One day after receiving the letter, the government announced that it will buy two more plots of land to distribute to 250 more families in March of 2015. The remaining 379 families are slated to receive land sometime later in 2015.
Guatemala’s High Risk Court has accepted the petition of José Mauricio Rodríguez Sánchez — one of the co-defendants in the genocide trial — to be placed under house arrest instead of in pretrial detention, due to health concerns. He was also granted bail of Q 500,000.
A separate motion to send Ríos Montt to prison as he awaits trial was rejected; he will remain under house arrest. The trial is set to resume in early January, 2015.
It was announced this week that a unit will be created specifically for the protection of journalists in Guatemala. Guatemala is one of the world’s most violent countries, and threats and abuses against journalists are common. So far this year, 71 assault have been reported by journalists, which is already more than the previous year’s total.
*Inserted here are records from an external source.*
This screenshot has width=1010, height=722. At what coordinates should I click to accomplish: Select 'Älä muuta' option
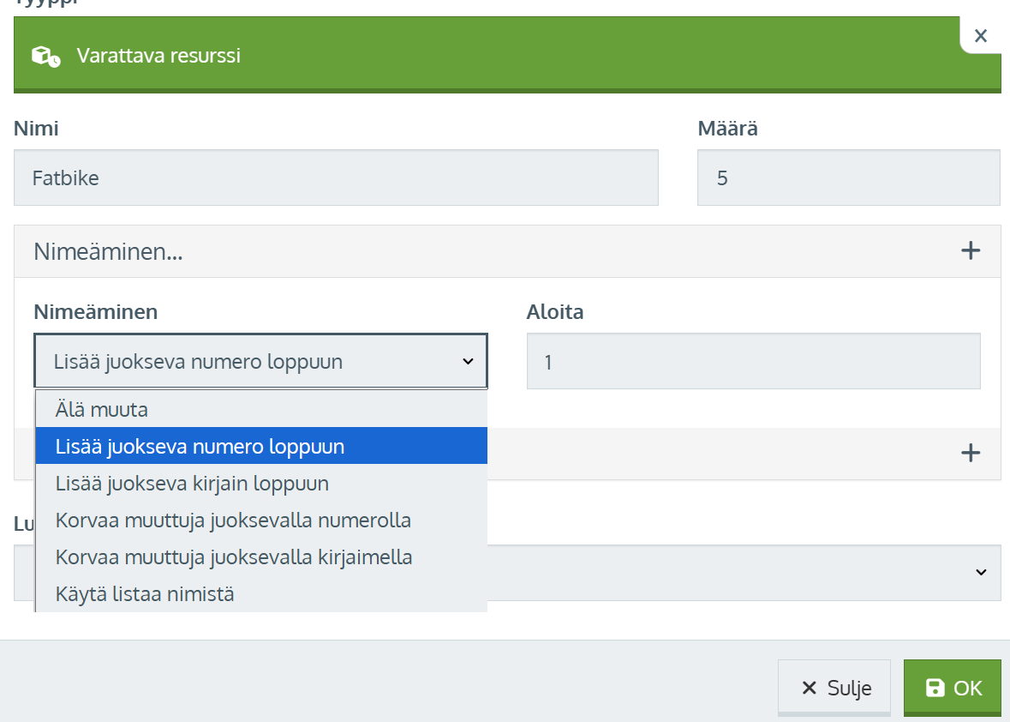(102, 410)
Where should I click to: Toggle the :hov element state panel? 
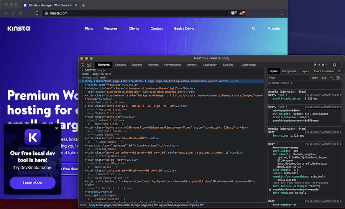pos(315,78)
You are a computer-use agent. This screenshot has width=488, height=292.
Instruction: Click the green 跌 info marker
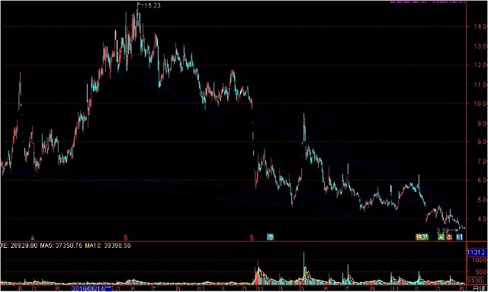tap(425, 237)
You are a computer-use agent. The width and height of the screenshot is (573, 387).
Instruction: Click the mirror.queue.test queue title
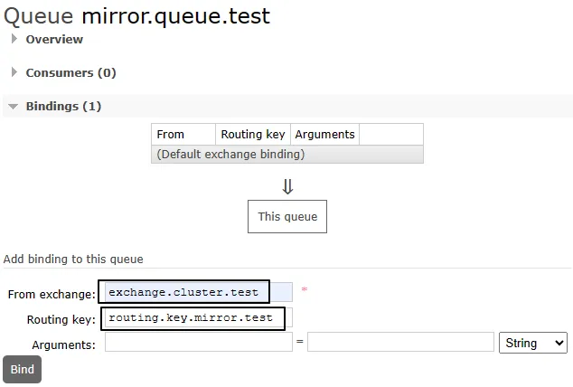(x=175, y=15)
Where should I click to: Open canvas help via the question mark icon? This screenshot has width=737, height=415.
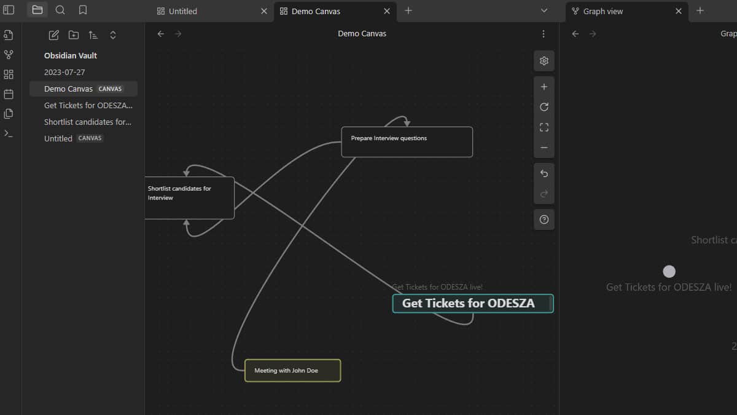click(x=544, y=219)
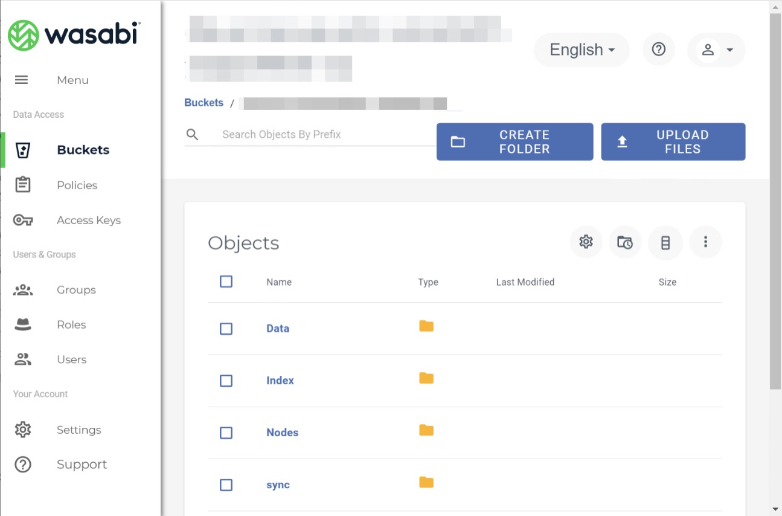
Task: Click the storage column icon in Objects toolbar
Action: [x=665, y=242]
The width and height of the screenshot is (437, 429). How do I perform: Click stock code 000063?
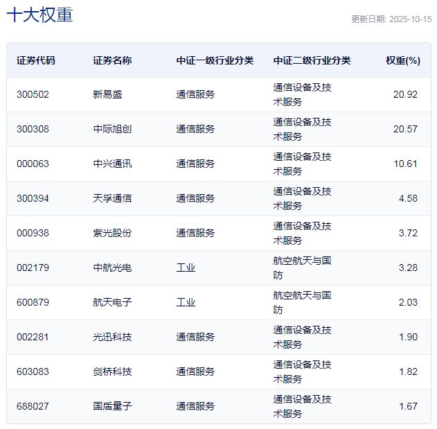point(33,164)
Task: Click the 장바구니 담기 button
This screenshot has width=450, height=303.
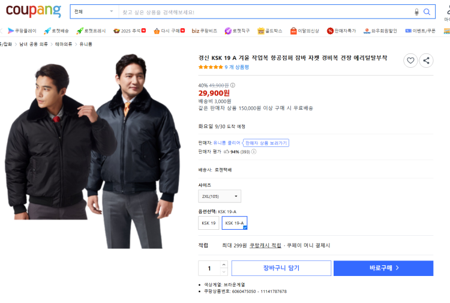Action: point(281,268)
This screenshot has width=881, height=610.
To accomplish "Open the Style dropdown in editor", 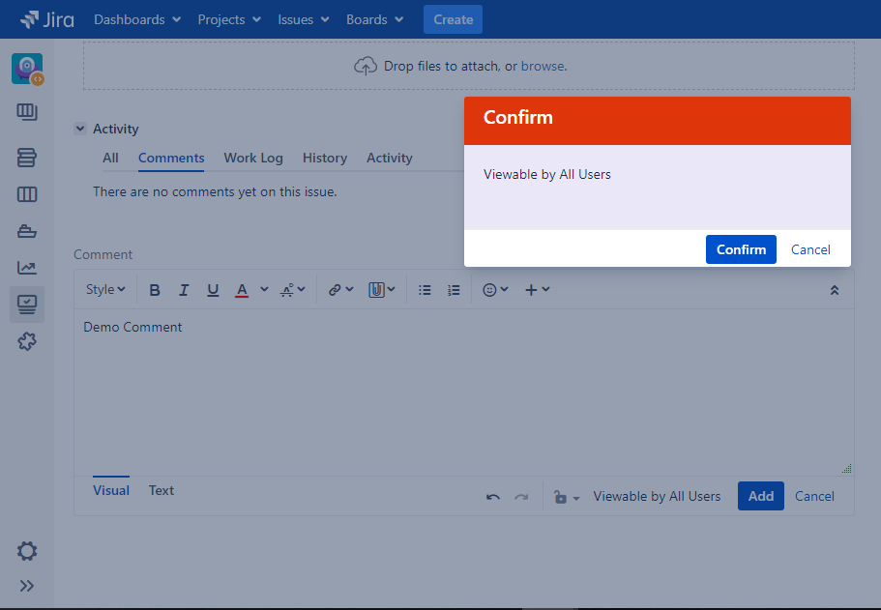I will [x=105, y=290].
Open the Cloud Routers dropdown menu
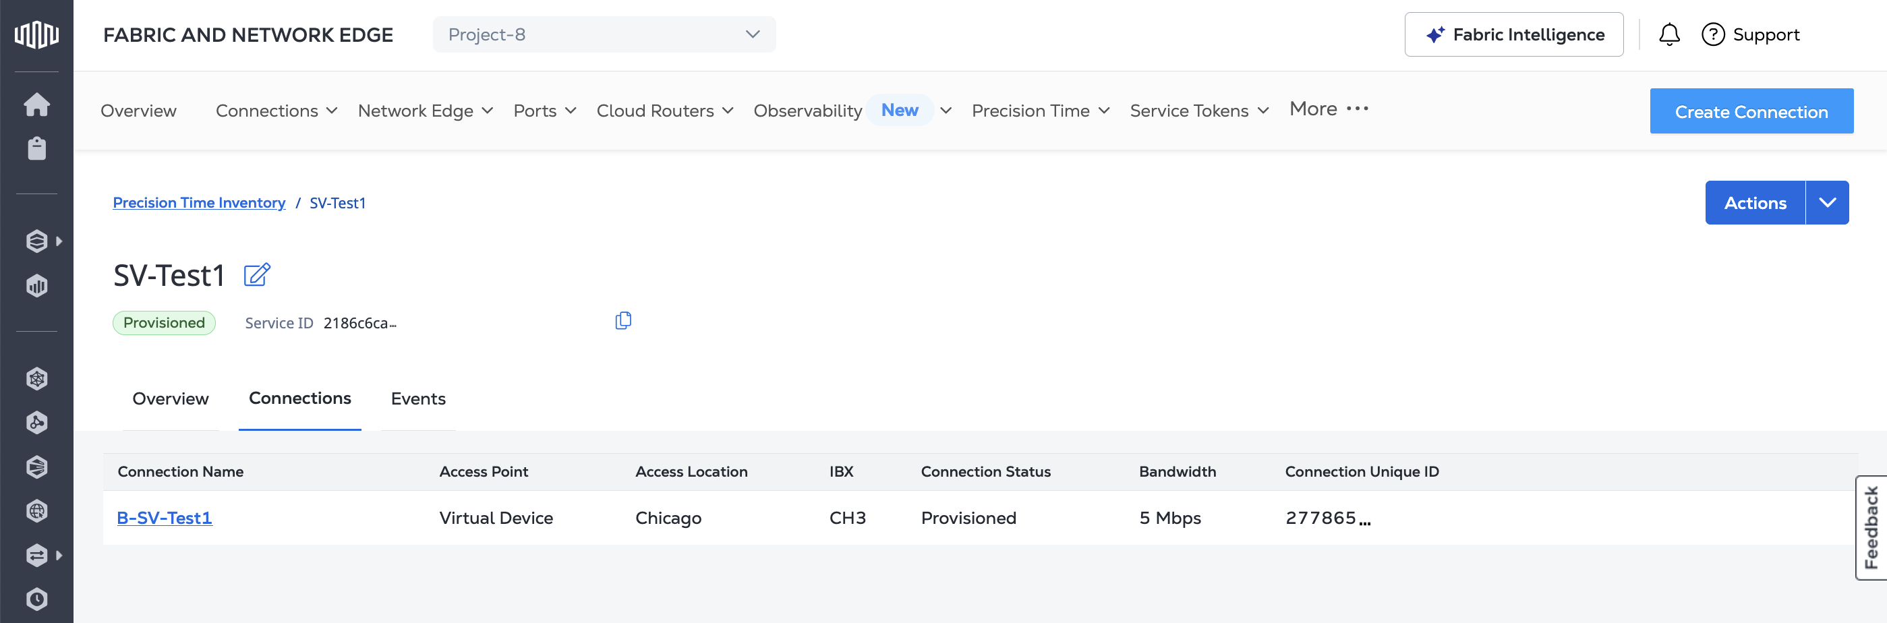The image size is (1887, 623). tap(664, 111)
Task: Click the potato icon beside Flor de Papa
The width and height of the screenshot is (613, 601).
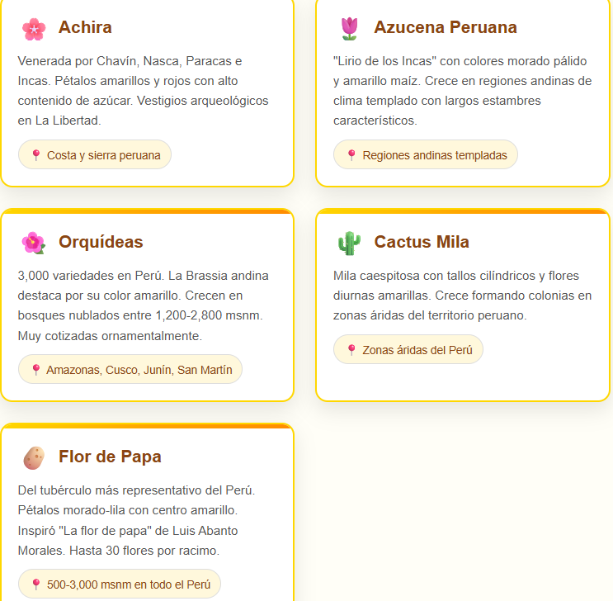Action: point(34,457)
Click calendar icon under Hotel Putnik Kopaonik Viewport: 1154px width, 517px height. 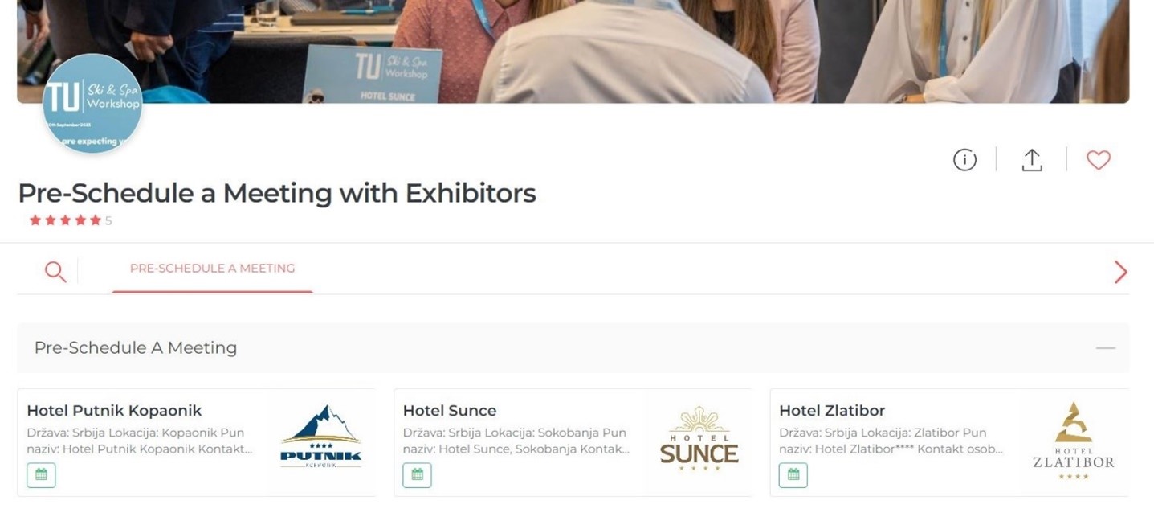[41, 475]
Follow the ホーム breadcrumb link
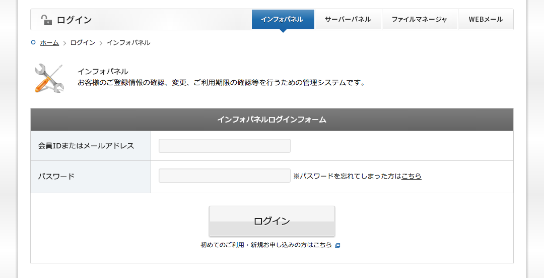The width and height of the screenshot is (544, 278). [x=49, y=43]
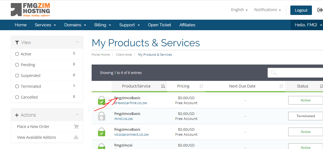The width and height of the screenshot is (323, 149).
Task: Open the Billing menu
Action: click(x=102, y=25)
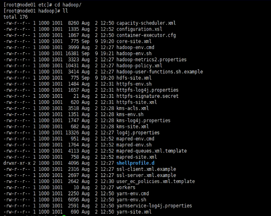Click hdfs-site.xml in the file list
The width and height of the screenshot is (271, 216).
134,78
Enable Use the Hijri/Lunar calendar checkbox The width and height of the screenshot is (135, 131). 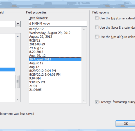96,18
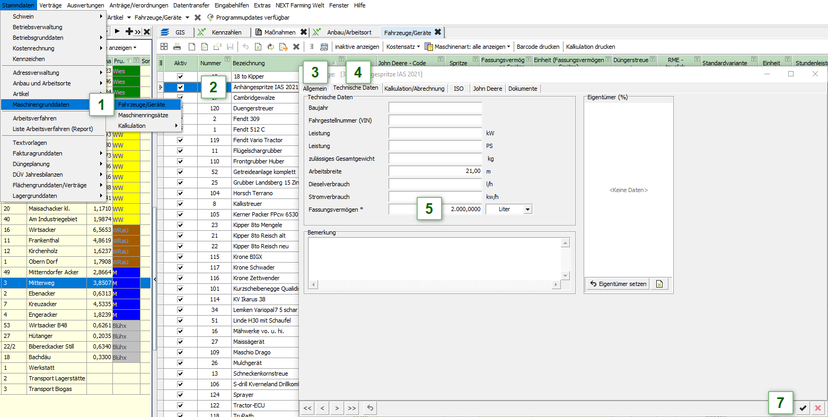Click the black X delete icon in toolbar
828x417 pixels.
pyautogui.click(x=296, y=47)
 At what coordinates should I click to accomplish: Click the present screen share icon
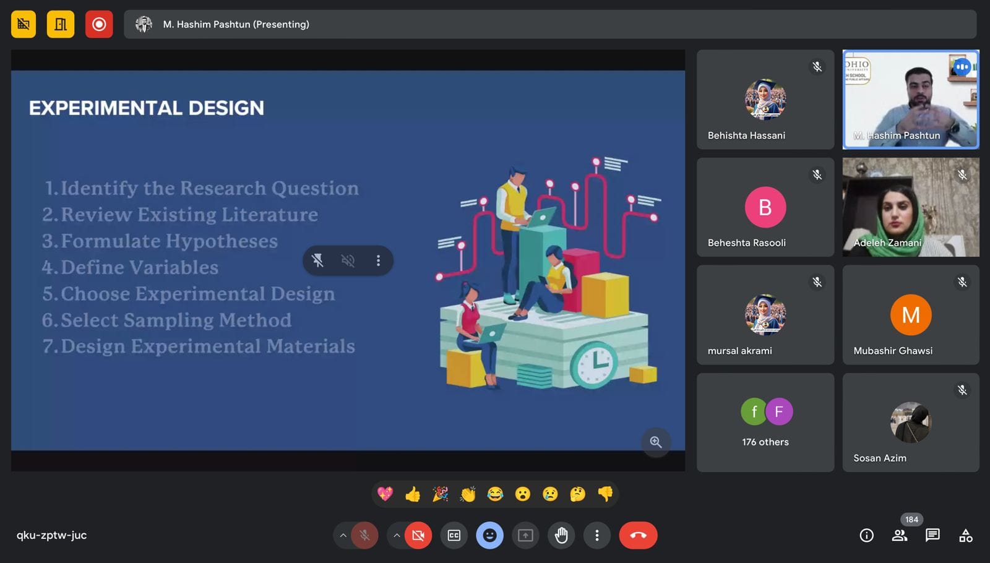point(525,536)
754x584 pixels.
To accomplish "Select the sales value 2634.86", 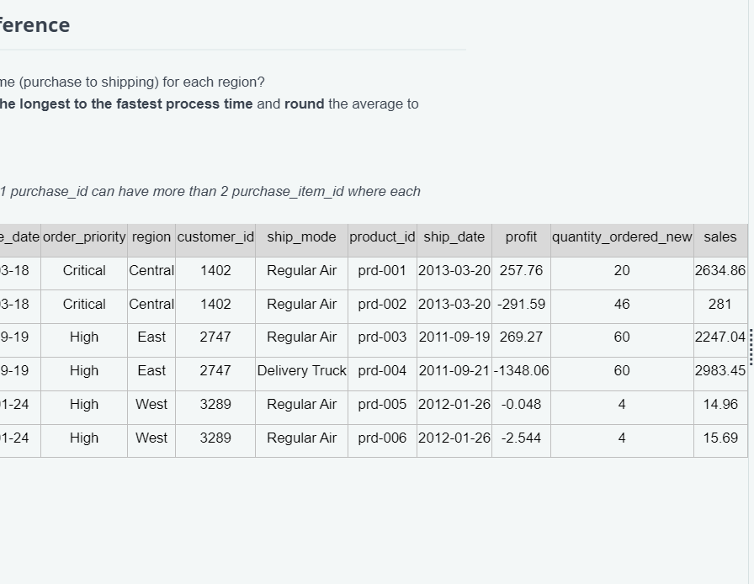I will point(719,271).
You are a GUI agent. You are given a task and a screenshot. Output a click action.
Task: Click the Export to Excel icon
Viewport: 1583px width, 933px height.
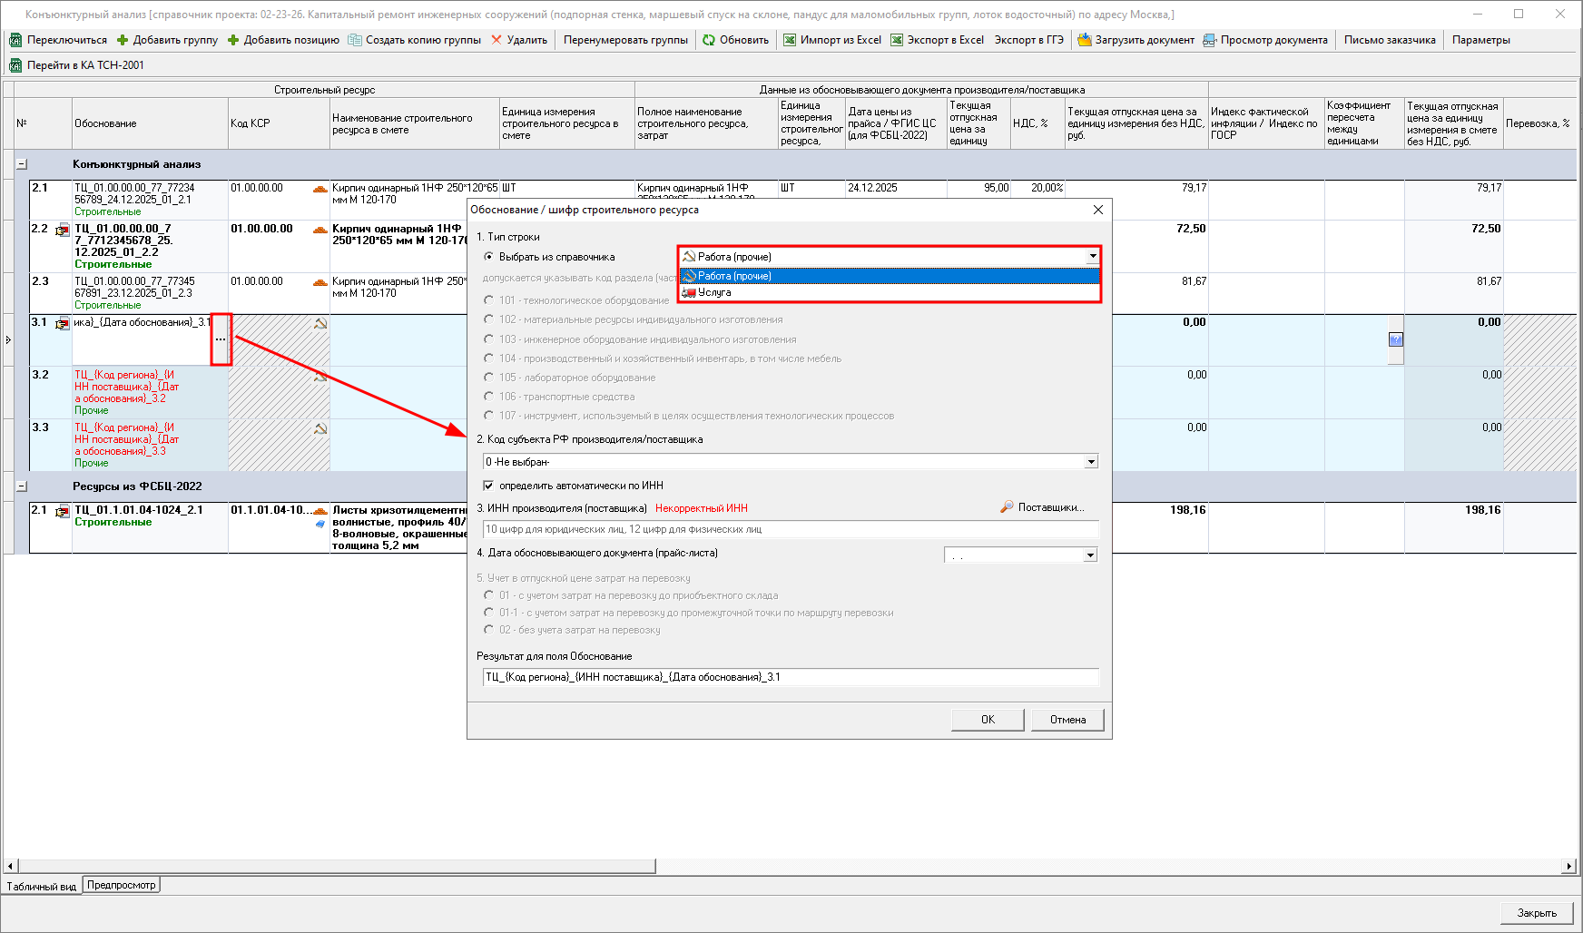[897, 40]
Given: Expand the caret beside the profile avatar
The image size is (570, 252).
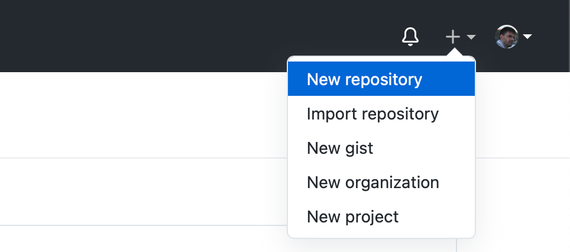Looking at the screenshot, I should [527, 36].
A BBC news piece looks at the Guatemalan hospital Federico Mora, which was dubbed by the US advocacy group Disability Rights International as the “most dangerous hospital in the Americas.” Isolation, the withholding of treatment, and sexual abuse are only some of the cruelties and abuses that patients face. The Inter-American Commission on Human Rights, upon being presented with the case, ordered the government to address the situation. Two years later, the government still has not acted, and Disability Rights International is launching a new case in order to force the government to shut down the hospital.
The Guatemalan Congress has decided to raise mining royalties from 1 to 10 percent. As a result of this decision, the Canadian company Goldcorp, which operates Guatemala’s largest mine, is reconsidering its future investments in the country.
A coalition of organizations and universities has launched a campaign in support of a rural development law. Initiative 4048, first introduced ten years ago, has still not been enacted, due to information campaigns against it and congressional opposition. The coalition aims to distribute information supporting the law through social media and advertisements on a dozen buses.